33. File Servers

Part of the 22C:116 Lecture Notes for Fall 2002
by Douglas W. Jones
THE UNIVERSITY OF IOWA Department of Computer Science

Introduction

Consider a distributed system, with many machines scattered around a net. Some machines have disks, some have none. What are the alternative approaches for providing file service on this system?

There are two separate questions: First, how is the responsibility for disk I/O, file mapping and directory management divided between different clients and servers, and second, how is file service presented to users.

The answer to the first question may vary between a monolithic file server, where all details of file service, from directory management to disk I/O, are handled by the same server, to a fully distributed file server. The answer to the second question may range from servers that present a Unix-like model of disk I/O to those that support a stateless model of I/O.

Monolithic Servers

A monolithic file server can be easily implemented, for example, by taking a conventional file system, for example, that of Unix or Windows, and simply offering its services to remote users.

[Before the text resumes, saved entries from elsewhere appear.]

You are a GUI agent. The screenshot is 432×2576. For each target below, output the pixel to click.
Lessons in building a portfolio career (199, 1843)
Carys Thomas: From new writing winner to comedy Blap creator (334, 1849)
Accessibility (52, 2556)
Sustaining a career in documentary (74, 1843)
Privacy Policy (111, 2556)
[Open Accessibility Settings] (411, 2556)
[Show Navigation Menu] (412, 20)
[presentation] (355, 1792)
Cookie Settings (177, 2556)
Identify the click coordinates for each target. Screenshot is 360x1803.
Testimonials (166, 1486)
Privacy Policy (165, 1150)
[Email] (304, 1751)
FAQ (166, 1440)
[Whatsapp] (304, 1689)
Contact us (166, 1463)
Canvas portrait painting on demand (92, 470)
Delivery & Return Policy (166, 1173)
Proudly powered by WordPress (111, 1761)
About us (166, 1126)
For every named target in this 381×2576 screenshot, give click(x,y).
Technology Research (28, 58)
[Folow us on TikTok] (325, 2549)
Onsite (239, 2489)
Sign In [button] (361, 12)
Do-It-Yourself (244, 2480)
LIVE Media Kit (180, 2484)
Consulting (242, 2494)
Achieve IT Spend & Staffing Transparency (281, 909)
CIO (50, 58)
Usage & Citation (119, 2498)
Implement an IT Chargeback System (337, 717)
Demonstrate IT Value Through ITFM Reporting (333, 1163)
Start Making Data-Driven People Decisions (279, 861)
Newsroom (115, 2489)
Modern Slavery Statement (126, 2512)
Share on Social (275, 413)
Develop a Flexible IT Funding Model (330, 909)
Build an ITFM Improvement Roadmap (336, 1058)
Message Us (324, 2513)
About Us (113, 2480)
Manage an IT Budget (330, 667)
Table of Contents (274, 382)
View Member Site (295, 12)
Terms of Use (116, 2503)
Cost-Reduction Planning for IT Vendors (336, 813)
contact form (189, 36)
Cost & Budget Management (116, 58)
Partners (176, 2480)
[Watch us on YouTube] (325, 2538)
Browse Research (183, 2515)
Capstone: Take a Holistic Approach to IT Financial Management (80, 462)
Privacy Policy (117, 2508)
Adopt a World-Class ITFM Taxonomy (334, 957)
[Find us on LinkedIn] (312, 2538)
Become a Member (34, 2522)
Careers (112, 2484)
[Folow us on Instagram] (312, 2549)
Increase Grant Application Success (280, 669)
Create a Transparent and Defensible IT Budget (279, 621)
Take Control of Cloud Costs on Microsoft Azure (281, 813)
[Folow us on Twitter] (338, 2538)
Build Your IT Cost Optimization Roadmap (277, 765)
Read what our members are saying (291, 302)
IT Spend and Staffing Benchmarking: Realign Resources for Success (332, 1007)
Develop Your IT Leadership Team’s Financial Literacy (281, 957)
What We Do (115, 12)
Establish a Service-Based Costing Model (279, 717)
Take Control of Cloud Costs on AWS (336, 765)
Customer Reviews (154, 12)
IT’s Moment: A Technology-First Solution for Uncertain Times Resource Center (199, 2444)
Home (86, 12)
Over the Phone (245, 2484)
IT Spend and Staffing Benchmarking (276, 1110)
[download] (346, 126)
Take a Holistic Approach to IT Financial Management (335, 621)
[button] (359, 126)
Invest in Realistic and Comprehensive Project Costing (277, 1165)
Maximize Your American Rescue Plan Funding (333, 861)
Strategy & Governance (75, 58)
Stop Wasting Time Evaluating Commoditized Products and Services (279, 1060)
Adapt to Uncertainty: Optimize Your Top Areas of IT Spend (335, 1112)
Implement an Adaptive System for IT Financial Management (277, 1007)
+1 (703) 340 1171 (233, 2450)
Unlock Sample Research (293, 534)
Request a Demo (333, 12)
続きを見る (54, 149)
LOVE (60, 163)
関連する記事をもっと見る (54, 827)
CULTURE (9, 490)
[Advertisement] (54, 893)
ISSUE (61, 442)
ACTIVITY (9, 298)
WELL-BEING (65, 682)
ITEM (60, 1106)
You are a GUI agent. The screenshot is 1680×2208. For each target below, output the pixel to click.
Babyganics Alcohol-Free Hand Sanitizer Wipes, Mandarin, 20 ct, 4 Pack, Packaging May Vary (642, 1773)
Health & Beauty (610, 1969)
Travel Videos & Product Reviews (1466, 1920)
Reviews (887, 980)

This requires a single server process that awaits requests for file service from remote users and then performs the indicated operations on the local file system.

The Unix NFS system, developed by Sun microsystems, is a slightly modified variant on this theme. Under NFS, each client machine has its own file system, with an intermediate layer inserted between the local file system and the client applications code. This intermediate layer interprets an added component of each open file descriptor that indicates whether the indicated file is local or remote. For local files, the I/O requests are passed on to the local file system. For remote files, the NFS protocol is used to communicate with a remote server.

Furthermore, the NFS extensions to Unix allow a remote server to be mounted in the same way as any other file system may be mounted, by adding the tree of files supported by the remote server as a subtree of the local file hierarchy. In the extreme, diskless clients can be supported by mounting the remote server as the root of the local file system.

The disadvantages of this model of file service are many: First, files are pinned down to specific locations. This may be hidden from the users by naming conventions, but the constraints are still there. The NFS mount instruction says "mount file system from machine xyz on my file hierarchy as /xyz". In this context, opening "/xyz/x" is not much different from explicitly saying "open x on file server xyz", except that the identity of the server is deduced from the structure of the file tree.

This model prevents such things as automatic migration of files from one server to another, for example, in order to balance the load on the system. It also prevents automated redundant file storage, for example, for the sake of fault tolerance or to improve the availability of popular files.

Some NFS Details

An NFS client machine will typically have a device driver that looks like a normal local driver to its local clients, but instead of handling I/O by performing local disk operations, this driver handles I/O by generating network traffic to the NFS server.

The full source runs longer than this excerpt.